We MODIFY the judgment, directing that it be entered without
prejudice.  This will permit Renwick to argue before the Board the
claims raised in his declaratory judgment action.

BRYNER, Justice, concurring.
          I am not convinced that the res judicata analysis in
Part IV.A. of the court's opinion is sound.  But I am persuaded
that given the procedural confusion stemming from the superior
court's refusal to consolidate Renwick's declaratory judgment
action with his administrative appeal, it would be fundamentally
unfair to invoke res judicata as a bar to his declaratory judgment
action, even if the doctrine might otherwise apply.  Accordingly,
I concur in the result reached in Part IV.A., and I join in the
balance of the opinion.


                            FOOTNOTES


Footnote 1:

     This is a brief summary of the Board's findings of fact,
adopted by this court in State, Board of Marine Pilots v. Renwick,
936 P.2d 526, 527-530 (Alaska 1997)(Renwick I).


Footnote 2:

     See Renwick I, 936 P.2d at 532.


Footnote 3:

     See Rapport v. Tesoro Petroleum Co., 794 P.2d 949, 951 (Alaska
1990); Guin v. Ha, 591 P.2d 1281, 1284 n.6 (Alaska 1979).


Footnote 4:

     See DeNardo v. State, 740 P.2d 453 (Alaska 1987).


Footnote 5:

     Id. at 455 (quoting Drickersen v. Drickersen, 546 P.2d 162,
169 (Alaska 1976)).


Footnote 6:

     See Owsichek v. State, Guide Licensing & Control Bd., 627 P.2d
616, 619 (Alaska 1981) (recognizing functional difference between
action for declaratory judgment that agency lacked certain
authority and prior administrative action before that agency).  See
also Restatement (Second) of Judgments, sec. 33 cmt. c (1982)
(suggesting that declaratory judgment actions are not treated as
"claims"for res judicata purposes).  


Footnote 7:

     Renwick makes the additional argument that it is unfair to
subject his declaratory judgment action to res judicata when the
superior court refused to consolidate it with his administrative
appeal.  It does not appear to be necessary to address this issue
to resolve this question.  We note, however, that all of the issues
presented in the declaratory judgment action were already before
the superior court as part of the administrative appeal. 


Footnote 8:

     Renwick also argues that the dismissal of his declaratory
judgment action is a due process violation -- he is denied the
opportunity to be heard in a meaningful time and manner.  As it is
clear that neither res judicata nor collateral estoppel can operate
to bar Renwick's declaratory judgment action, it is unnecessary to
address this constitutional issue.


Footnote 9:

     See Standard Alaska Prod. Co. v. State, Dep't of Revenue, 773
P.2d 201, 207 (Alaska 1989).


Footnote 10:

     See id.


Footnote 11:

     See 2 Kenneth Davis, Administrative Law Treatise sec. 15.2 (3d
ed. 1994).


Footnote 12:

     Standard, 773 P.2d at 207-08.  


Footnote 13:

     Standard also explains that "futility"and the potential for
"irreparable harm"allow exceptions to the doctrine of
administrative exhaustion.  See id. at 208-09.  Renwick has
presented neither argument to this court.
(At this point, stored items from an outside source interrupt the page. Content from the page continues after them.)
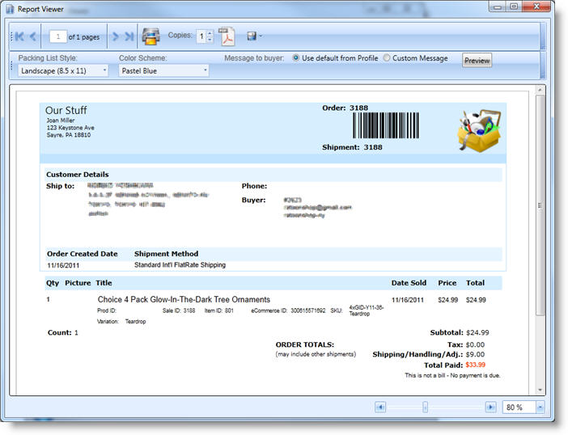Viewport: 568px width, 435px height.
Task: Print the packing list with the printer icon
Action: [150, 36]
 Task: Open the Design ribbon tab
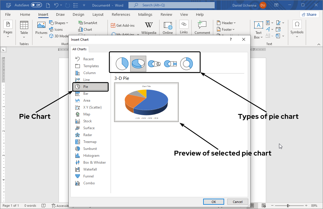[78, 14]
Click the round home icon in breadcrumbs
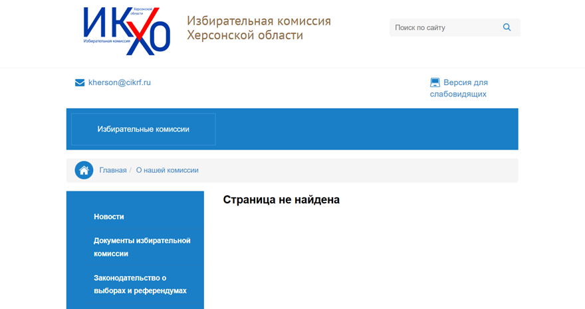The height and width of the screenshot is (309, 585). click(84, 170)
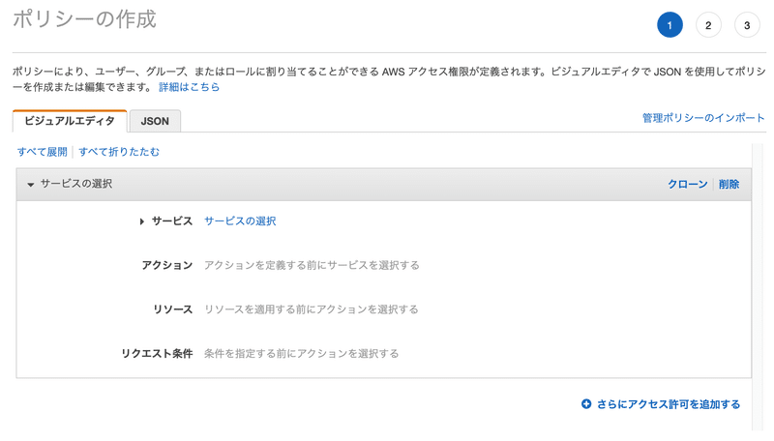Viewport: 774px width, 441px height.
Task: Go to step 1 circle indicator
Action: (670, 25)
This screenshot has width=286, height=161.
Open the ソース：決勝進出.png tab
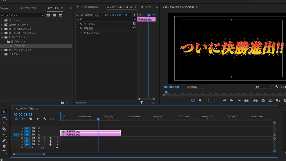pyautogui.click(x=88, y=7)
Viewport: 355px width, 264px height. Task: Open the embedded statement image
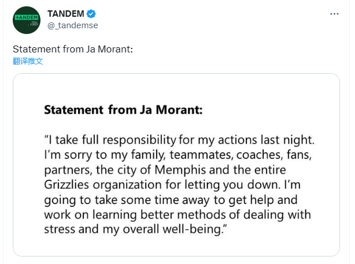point(176,164)
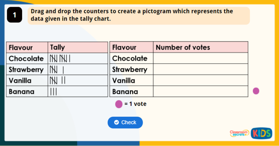
Task: Click the draggable pink counter beside the table
Action: pos(256,91)
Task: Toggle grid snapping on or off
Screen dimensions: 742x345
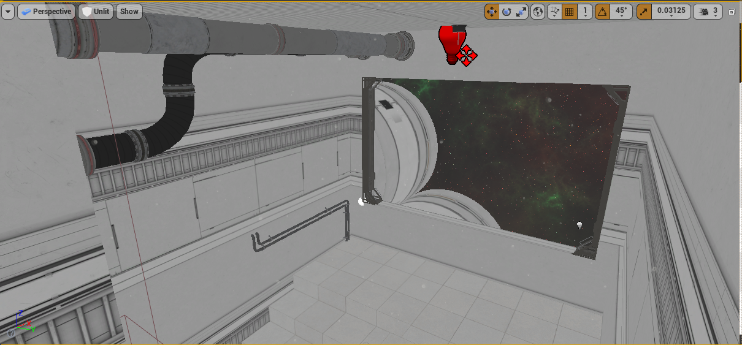Action: (570, 11)
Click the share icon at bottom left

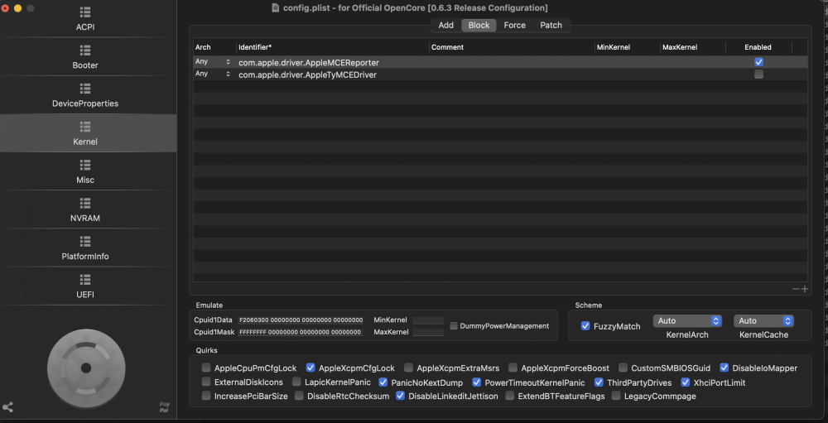(8, 407)
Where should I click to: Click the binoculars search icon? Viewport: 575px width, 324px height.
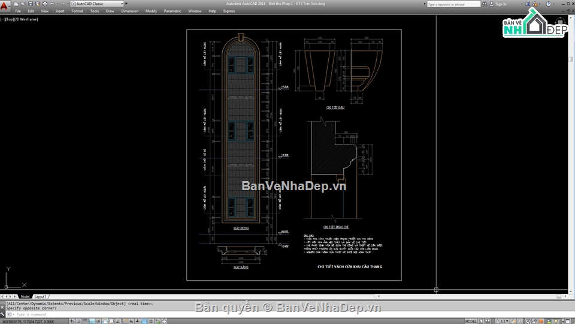(x=485, y=4)
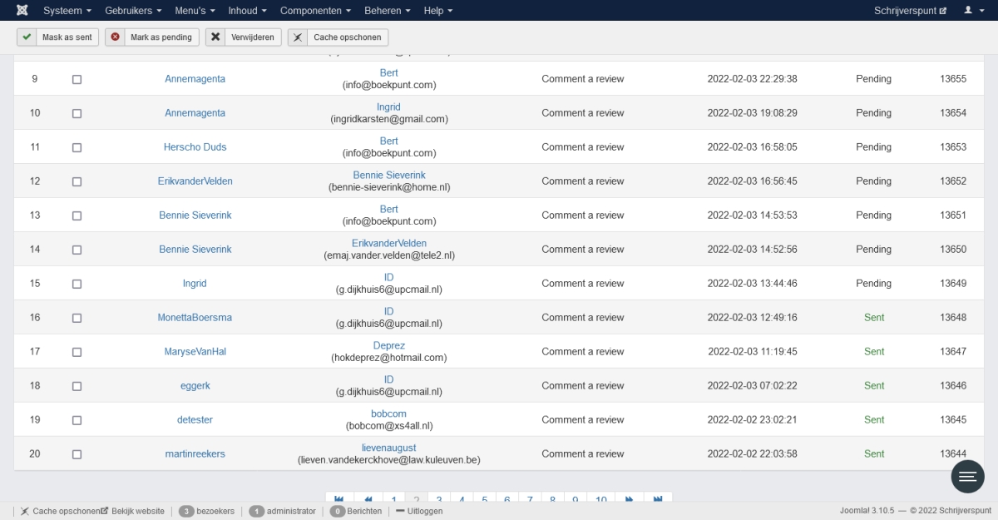Check the row 20 martinreekers checkbox
998x520 pixels.
pos(77,454)
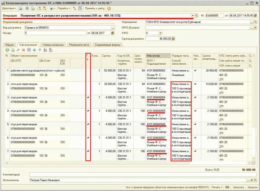Sort rows descending in the table toolbar

tap(51, 50)
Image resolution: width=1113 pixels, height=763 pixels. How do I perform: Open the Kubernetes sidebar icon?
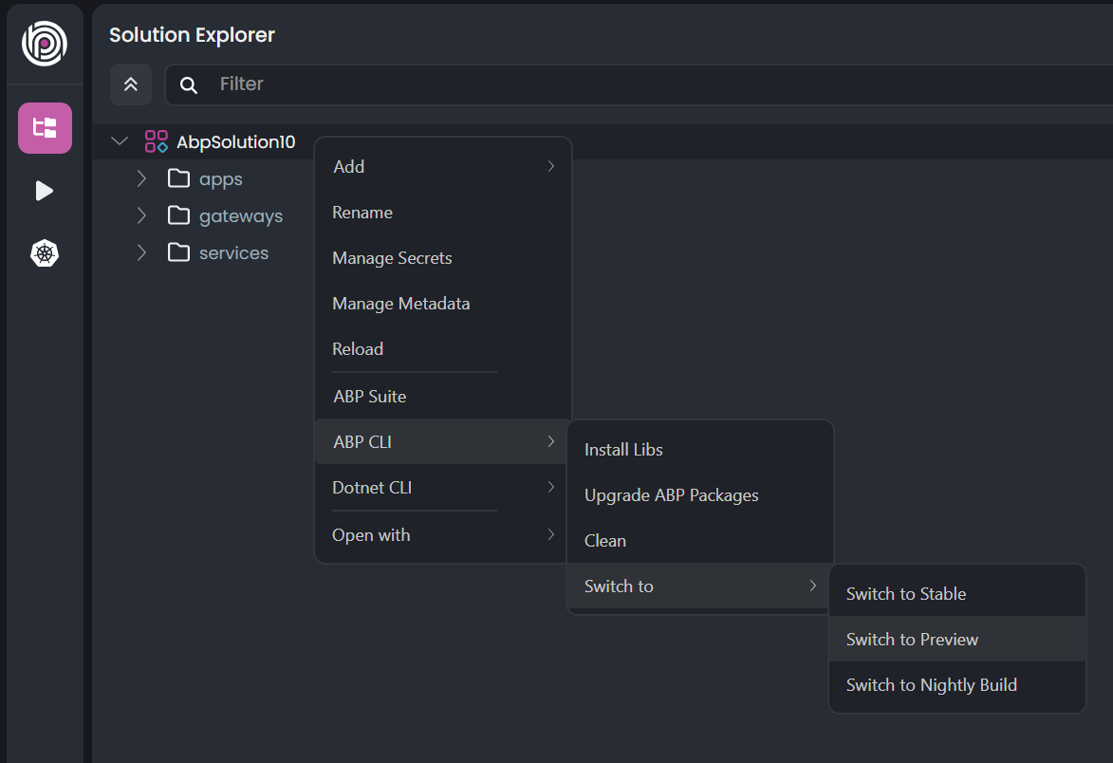pyautogui.click(x=45, y=253)
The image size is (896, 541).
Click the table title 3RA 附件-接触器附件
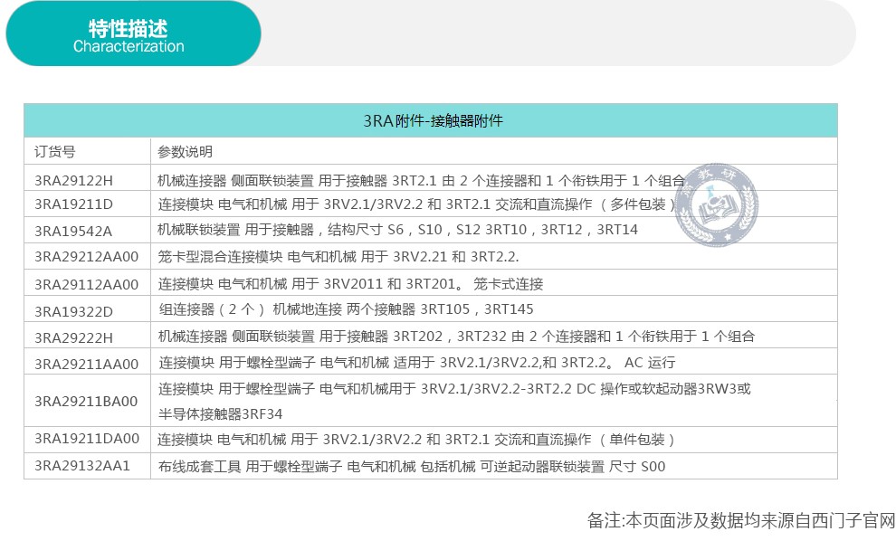(x=432, y=120)
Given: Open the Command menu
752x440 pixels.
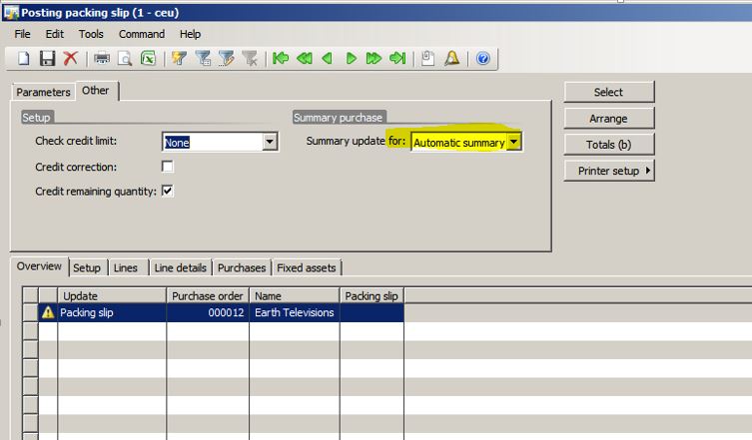Looking at the screenshot, I should coord(141,34).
          Renwick attempts to characterize his claims as
challenging agency jurisdiction, and thus arguably not subject to
the doctrine of administrative exhaustion, citing State, Department
of Labor v. University of Alaska, 664 P.2d 575, 581 (Alaska 1983). 
The challenge of subject matter jurisdiction in the cited case is
not analogous to the constitutional challenges presented in
Renwick's declaratory judgment action, which deals with the
permissible interpretation and application of an AAC provision. 
Renwick's argument is not persuasive.